Eksojen obezite teşhisi konmuş pek çok kişi gibi ben de aynalarla ilişkimi kesmiştim. Bu kaçışa bir meslektaşım son verdi. Dijital kameralar yeni çıkmıştı ve artık yerli-yersiz, özgürce fotoğraf çekebiliyorduk. Bu hoyratlıktan payıma düşeni bir karenin öznesine dönüşerek aldım. Yıllardır görmemeye çalıştığım bedenim habersiz çekilen o fotoğrafta tüm “heybetiyle” karşımdaydı.

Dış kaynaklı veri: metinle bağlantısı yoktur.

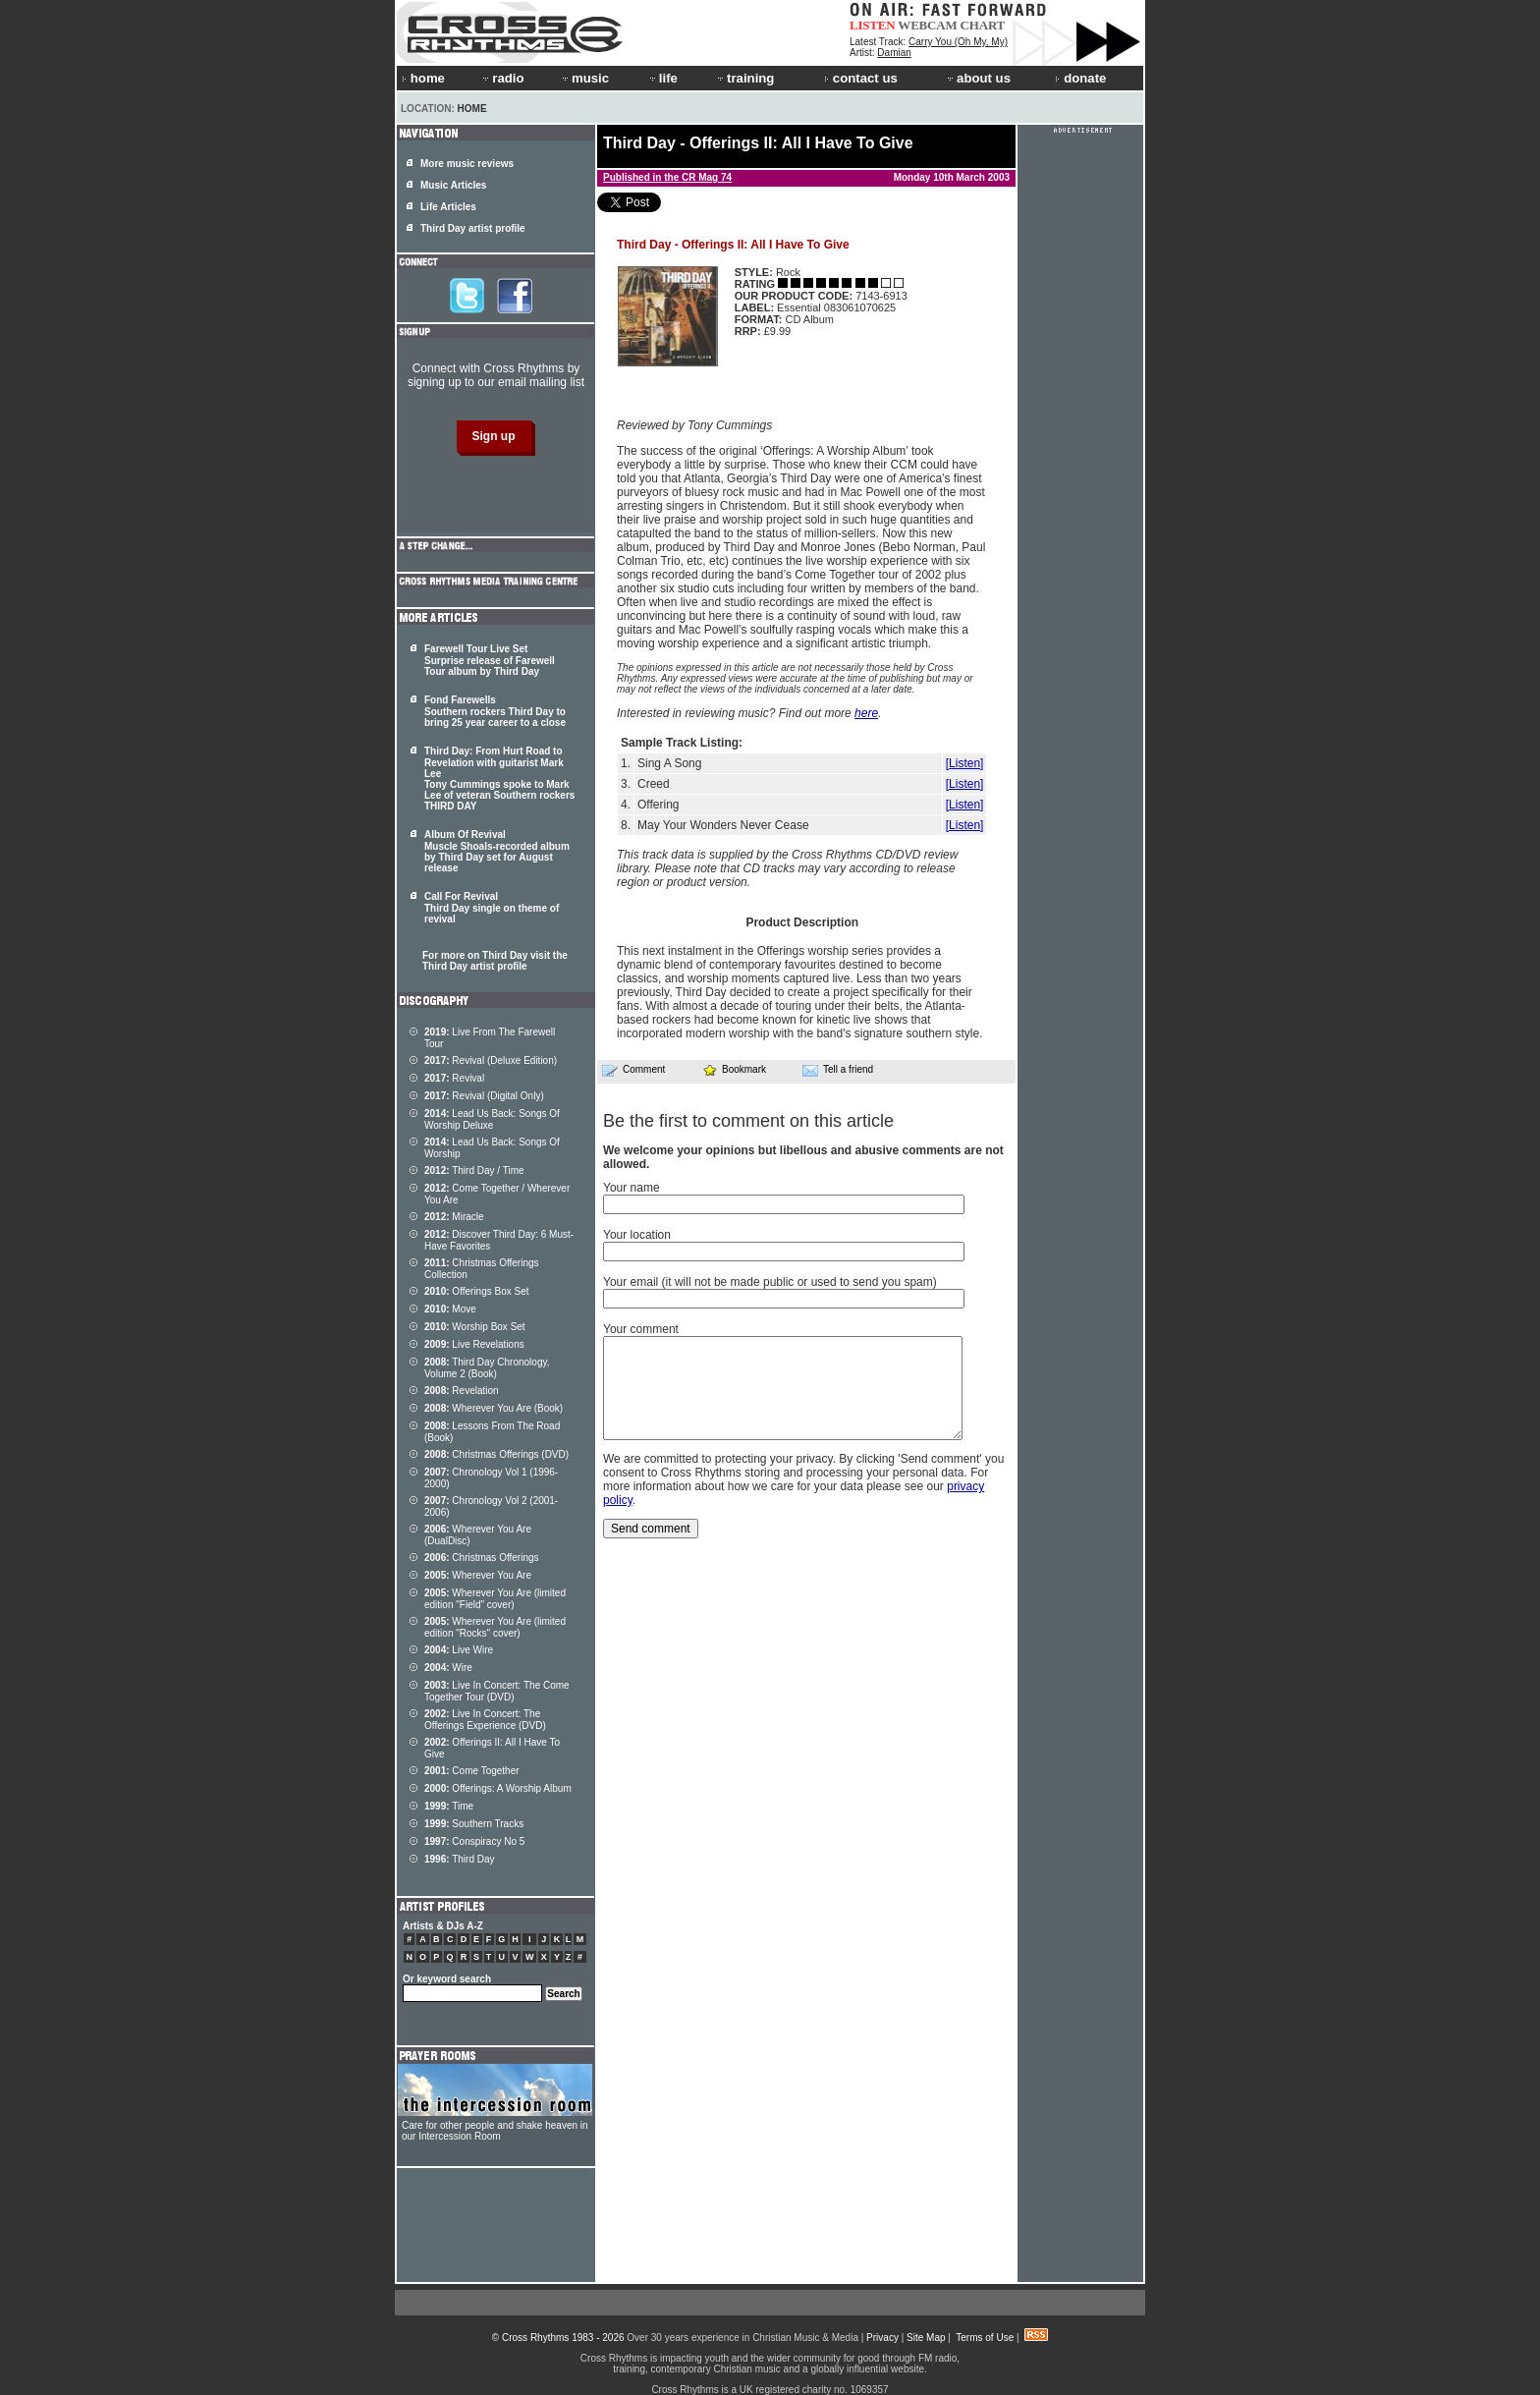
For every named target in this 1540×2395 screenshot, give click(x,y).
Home (472, 108)
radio (501, 78)
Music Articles (453, 185)
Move (450, 1309)
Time (448, 1806)
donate (1080, 78)
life (662, 78)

Kendimle yüzleştiğim o an kilo vermeye karar verdim. “Diyet ve Beslenme” raflarında dizili kitaplardan günler boyu notlar çıkardım. Her şeyi değiştiren, Dr. Ozan Tuncer’in “Zayıflama Diyetleri Çöpe” kitabı oldu. Şuna benzer bir cümle ile beni özetliyordu: “İdeal kilosunda olanlar acıkınca yer, doyunca durur. Olmayanlar ise acıkmadan yer, doysa bile durmaz”.
Zayıflama diyetleri çöpe atıldığı için, kendi başıma bir prensipler listesi belirledim. 1,5 senede verdiğim 50 kilo ile yepyeni bir hayata başladım. Bu serüvendeki ikinci sayfa, tamamen tesadüf eseri keşfettiğim “aralıklı oruç” oldu. 6 senedir aralıksız süren bu düzen, bedenimde ve zihnimde ummadığım kadar olumlu etkiler bıraktı.
Artık obez değil; “şişman” unvanına sahiptim. Fakat terk ettiğim o mahallede halen 1 milyar kişi yaşıyor. Türkiye, yüzde 33’lük oranla ligin on yedinci sırasında. Dünya Sağlık Örgütü verilerine göre 1990’dan bugüne çocuk ve ergenlerdeki obezite 4 kat artmış durumda. Obezite yalnızca estetik bir kaygı değil. Tetiklediği tip 2 diyabet, kalp / damar hastalıkları, kanser, hipertansiyon, inme ve kireçlenme gibi yan hastalıklar sebebiyle toplam maliyeti 4 trilyon dolara ulaşan bir ekonomik yük.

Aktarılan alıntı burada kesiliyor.